■ **Assigned task**: After removing every image, reproduce the data exactly as it appears.

[Opening Given records section]

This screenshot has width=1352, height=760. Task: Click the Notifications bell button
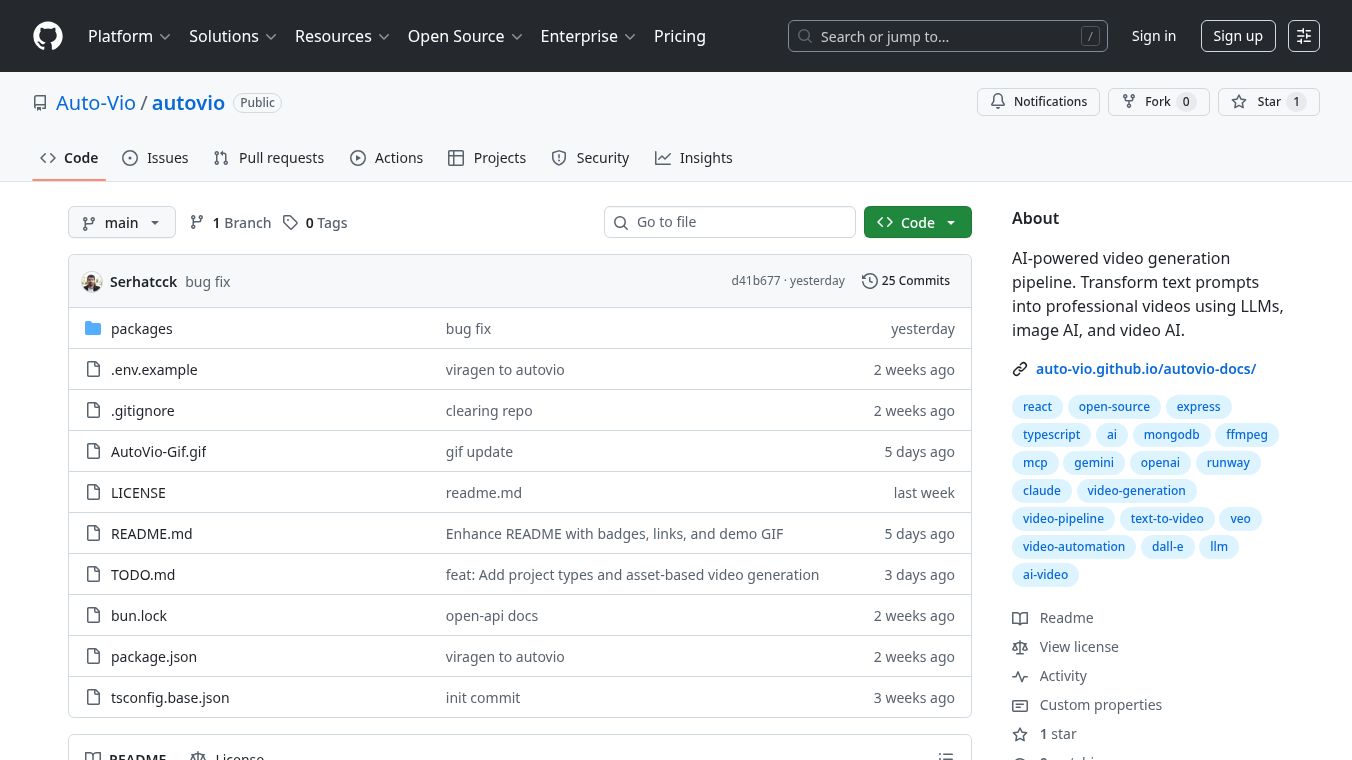(x=1038, y=102)
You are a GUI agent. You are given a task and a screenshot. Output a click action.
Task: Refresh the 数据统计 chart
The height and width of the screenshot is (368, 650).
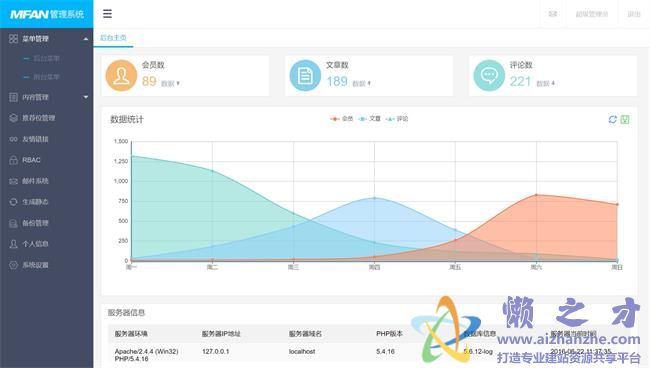coord(612,119)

[Closing Given records section]

■ **Exercise solution**:
This screenshot has width=1352, height=760. Task: Click the Notifications bell button
(x=1038, y=102)
You are a GUI agent. You are given a task and a screenshot. Output a click action.
Task: Refresh the 数据统计 chart
The height and width of the screenshot is (368, 650).
coord(612,119)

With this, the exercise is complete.